··· RECORDS PROVIDED

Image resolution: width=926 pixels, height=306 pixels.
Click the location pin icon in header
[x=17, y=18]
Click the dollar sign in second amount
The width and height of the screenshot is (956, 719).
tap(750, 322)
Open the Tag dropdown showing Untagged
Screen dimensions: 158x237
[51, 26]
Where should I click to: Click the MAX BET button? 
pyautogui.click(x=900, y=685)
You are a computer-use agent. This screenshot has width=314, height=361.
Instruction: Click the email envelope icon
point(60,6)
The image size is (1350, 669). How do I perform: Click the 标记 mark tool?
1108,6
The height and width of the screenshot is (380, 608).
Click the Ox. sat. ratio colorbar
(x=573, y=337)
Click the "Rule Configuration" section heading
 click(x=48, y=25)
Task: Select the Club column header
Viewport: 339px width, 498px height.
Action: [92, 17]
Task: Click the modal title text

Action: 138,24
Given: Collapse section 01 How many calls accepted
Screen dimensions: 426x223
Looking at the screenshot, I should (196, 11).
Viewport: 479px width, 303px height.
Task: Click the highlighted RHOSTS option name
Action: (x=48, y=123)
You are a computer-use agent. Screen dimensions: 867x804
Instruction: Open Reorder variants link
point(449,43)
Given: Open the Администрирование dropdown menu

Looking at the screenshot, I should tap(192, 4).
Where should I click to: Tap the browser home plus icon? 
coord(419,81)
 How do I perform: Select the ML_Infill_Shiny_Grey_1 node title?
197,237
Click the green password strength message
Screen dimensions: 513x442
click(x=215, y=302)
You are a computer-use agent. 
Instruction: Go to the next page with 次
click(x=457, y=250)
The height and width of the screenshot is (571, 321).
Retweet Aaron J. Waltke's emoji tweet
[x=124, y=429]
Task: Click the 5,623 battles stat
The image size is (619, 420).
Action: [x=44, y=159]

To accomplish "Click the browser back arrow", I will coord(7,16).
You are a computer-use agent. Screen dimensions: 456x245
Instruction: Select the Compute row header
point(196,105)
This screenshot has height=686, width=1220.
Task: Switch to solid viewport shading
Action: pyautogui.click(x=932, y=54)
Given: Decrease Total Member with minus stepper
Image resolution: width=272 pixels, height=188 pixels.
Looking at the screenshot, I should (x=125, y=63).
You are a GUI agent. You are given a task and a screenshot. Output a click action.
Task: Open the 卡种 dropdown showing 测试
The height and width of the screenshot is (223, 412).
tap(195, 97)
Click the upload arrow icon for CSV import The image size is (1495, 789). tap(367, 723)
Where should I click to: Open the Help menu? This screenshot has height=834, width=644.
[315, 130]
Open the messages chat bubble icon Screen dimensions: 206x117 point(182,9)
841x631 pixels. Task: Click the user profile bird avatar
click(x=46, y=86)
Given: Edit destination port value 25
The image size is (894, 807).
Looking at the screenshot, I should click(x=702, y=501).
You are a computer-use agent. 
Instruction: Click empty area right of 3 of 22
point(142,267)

······

Every line above that holds the word "agent" should be copied out.

TASK OUTPUT >>
You are a computer-use agent. This screenshot has width=314, height=361.
You are a computer-use agent. Screen dimensions: 867x804
You are a computer-use agent. 
You are a computer-use agent. Screen dimensions: 456x245
You are a GUI agent. You are given a task and a screenshot. Output a click action.
You are a computer-use agent. 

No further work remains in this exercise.